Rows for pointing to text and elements
------------------------------------------------

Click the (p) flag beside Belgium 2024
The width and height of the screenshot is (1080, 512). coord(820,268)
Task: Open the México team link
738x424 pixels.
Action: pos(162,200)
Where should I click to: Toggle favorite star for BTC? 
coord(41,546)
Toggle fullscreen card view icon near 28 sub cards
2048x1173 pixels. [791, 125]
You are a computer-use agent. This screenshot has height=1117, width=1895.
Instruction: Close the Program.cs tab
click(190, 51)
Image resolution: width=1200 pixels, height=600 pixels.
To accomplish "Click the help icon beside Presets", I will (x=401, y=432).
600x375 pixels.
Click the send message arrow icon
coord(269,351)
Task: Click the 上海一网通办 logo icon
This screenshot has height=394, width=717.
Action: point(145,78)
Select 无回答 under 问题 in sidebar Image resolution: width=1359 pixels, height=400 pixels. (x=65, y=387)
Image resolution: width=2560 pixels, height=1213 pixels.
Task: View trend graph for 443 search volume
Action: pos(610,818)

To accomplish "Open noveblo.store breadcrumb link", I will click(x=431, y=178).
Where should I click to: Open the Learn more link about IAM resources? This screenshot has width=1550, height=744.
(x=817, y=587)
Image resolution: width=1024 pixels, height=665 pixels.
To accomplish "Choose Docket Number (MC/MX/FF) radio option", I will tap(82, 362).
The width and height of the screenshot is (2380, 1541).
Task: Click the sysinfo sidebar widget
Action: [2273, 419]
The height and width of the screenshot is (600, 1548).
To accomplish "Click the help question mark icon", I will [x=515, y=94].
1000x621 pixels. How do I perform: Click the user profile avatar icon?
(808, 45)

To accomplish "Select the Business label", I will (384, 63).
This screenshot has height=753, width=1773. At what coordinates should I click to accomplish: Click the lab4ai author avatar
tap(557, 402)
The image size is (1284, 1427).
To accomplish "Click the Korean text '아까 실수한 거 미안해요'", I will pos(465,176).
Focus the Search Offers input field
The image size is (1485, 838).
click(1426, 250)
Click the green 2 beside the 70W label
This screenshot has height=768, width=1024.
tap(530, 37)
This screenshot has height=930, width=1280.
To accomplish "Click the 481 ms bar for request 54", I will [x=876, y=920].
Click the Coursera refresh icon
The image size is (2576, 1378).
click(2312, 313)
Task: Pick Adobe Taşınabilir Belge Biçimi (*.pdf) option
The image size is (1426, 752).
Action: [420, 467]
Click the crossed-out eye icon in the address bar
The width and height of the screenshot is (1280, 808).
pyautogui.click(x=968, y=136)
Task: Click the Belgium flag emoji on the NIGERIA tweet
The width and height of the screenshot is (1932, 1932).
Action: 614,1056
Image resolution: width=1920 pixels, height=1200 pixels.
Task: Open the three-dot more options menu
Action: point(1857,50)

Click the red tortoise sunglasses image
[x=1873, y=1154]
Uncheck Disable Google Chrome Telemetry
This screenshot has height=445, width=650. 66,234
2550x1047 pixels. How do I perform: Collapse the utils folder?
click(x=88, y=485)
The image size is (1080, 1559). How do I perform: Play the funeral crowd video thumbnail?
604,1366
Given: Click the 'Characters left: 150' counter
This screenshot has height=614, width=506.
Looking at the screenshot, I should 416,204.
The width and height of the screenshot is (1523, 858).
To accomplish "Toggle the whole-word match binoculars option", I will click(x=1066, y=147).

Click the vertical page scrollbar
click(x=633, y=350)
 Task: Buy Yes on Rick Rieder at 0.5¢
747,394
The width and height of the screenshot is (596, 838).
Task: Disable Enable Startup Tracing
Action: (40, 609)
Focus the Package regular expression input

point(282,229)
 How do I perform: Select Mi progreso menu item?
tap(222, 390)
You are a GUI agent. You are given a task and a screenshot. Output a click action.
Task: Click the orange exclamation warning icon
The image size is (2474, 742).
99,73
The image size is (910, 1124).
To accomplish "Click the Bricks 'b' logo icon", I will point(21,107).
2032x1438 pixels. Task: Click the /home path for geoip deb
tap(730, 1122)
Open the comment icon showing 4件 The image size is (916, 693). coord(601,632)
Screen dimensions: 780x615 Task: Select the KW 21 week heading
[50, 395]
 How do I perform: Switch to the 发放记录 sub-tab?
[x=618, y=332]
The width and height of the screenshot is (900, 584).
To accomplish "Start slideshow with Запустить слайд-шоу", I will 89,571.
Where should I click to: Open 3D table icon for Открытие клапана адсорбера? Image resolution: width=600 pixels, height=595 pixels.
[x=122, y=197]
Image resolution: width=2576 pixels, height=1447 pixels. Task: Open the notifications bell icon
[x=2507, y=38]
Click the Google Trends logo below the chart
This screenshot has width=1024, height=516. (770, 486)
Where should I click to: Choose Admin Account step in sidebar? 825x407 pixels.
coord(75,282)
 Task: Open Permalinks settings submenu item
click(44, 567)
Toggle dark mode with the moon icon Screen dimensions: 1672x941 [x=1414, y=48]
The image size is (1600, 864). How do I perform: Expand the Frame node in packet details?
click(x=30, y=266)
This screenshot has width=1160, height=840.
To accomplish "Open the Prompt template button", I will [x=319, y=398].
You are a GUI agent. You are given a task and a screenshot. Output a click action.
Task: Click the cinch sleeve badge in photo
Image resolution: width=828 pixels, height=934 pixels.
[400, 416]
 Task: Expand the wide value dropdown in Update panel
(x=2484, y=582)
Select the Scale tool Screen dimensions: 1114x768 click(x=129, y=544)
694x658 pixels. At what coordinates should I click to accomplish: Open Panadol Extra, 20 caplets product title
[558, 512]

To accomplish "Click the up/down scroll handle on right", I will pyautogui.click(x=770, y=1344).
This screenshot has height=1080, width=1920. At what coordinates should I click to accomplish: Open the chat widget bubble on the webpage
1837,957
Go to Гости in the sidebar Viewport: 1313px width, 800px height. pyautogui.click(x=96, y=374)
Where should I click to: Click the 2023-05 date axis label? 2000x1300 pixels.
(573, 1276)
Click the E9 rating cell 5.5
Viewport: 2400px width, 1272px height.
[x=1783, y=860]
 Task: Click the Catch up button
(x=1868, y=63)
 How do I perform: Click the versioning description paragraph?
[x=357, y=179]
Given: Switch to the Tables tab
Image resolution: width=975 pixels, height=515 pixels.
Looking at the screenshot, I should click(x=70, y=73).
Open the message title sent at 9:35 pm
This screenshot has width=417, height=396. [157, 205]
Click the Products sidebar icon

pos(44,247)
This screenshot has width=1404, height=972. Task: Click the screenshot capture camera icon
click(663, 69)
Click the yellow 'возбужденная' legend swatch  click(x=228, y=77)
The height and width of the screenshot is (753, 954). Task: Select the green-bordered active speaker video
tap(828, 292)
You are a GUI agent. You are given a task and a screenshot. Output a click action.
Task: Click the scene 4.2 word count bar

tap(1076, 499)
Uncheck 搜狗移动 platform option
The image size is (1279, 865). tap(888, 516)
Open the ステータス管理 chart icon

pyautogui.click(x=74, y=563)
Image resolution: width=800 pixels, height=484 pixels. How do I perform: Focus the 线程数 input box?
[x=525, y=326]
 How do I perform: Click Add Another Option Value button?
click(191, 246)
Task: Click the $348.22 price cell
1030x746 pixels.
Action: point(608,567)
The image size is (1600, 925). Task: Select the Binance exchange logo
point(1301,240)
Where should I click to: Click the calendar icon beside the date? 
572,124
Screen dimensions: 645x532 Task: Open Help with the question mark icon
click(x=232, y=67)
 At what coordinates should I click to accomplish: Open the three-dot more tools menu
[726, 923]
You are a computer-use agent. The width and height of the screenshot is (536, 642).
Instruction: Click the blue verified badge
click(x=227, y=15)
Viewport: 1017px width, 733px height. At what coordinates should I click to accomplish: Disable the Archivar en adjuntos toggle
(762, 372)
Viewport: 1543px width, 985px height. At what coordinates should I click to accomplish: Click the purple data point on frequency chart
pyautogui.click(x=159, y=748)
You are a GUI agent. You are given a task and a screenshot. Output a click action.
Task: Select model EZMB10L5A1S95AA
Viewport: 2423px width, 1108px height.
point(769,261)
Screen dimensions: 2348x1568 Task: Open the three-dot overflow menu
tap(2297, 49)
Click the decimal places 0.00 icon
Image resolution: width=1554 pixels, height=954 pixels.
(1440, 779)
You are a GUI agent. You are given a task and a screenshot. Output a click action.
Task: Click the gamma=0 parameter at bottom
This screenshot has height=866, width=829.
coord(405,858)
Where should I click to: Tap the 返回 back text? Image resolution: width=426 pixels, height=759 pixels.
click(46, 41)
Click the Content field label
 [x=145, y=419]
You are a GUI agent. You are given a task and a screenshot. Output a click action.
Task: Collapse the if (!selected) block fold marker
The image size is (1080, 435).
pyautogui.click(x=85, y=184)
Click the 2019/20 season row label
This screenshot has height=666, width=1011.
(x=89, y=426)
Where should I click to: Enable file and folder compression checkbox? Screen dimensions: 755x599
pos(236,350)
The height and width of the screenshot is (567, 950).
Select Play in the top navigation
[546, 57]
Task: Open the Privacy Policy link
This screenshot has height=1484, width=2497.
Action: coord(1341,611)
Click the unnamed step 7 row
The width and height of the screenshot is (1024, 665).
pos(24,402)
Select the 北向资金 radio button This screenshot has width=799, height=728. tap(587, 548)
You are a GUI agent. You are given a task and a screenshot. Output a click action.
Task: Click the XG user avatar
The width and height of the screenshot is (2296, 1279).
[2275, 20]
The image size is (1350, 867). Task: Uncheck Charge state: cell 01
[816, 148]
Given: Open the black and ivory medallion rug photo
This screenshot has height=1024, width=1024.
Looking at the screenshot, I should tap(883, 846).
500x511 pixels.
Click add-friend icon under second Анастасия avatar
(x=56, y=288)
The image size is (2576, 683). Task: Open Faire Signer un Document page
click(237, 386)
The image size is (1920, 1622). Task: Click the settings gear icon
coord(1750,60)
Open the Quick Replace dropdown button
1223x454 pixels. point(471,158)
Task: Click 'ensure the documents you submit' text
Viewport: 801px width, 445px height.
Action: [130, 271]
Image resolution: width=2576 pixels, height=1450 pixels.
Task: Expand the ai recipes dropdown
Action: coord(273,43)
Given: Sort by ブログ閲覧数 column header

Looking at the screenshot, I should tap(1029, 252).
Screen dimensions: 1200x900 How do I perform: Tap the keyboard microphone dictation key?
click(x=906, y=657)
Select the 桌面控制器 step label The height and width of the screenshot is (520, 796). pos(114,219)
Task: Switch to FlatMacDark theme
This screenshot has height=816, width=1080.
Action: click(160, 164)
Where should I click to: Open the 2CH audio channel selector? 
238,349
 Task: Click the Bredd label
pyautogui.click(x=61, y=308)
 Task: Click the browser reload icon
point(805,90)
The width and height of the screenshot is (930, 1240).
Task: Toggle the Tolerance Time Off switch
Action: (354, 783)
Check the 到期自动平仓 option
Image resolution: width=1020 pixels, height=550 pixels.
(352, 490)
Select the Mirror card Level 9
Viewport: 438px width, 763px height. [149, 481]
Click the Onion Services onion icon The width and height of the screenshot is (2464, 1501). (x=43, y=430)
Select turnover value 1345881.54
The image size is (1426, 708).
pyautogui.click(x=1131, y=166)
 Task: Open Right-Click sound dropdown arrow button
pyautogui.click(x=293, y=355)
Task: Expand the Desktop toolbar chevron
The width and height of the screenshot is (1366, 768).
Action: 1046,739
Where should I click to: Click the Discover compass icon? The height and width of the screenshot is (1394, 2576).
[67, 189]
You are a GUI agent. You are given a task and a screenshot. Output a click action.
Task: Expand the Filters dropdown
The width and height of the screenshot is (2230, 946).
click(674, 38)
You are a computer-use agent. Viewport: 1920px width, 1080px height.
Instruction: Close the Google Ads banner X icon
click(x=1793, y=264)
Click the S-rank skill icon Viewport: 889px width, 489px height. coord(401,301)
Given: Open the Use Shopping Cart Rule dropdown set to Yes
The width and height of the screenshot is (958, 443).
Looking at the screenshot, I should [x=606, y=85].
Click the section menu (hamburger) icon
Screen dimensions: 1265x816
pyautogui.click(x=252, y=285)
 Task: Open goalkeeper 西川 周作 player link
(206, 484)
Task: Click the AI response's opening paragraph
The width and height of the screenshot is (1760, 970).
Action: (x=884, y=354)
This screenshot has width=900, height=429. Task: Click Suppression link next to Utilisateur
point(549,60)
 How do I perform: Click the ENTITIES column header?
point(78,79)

------------------------------------------------

> _Given task_
Take the part of the rows that opens with the first line and closes with the line containing "Action: point(145,78)". Give those lines again with "icon" swapped for "button" and nothing else changed.

> _Result_
Click the (p) flag beside Belgium 2024
The width and height of the screenshot is (1080, 512). coord(820,268)
Task: Open the México team link
738x424 pixels.
Action: pos(162,200)
Where should I click to: Toggle favorite star for BTC? 
coord(41,546)
Toggle fullscreen card view button near 28 sub cards
2048x1173 pixels. [791, 125]
You are a computer-use agent. This screenshot has height=1117, width=1895.
Instruction: Close the Program.cs tab
click(190, 51)
Image resolution: width=1200 pixels, height=600 pixels.
To accomplish "Click the help button beside Presets", I will (x=401, y=432).
600x375 pixels.
Click the send message arrow button
coord(269,351)
Task: Click the 上海一网通办 logo button
This screenshot has height=394, width=717.
Action: point(145,78)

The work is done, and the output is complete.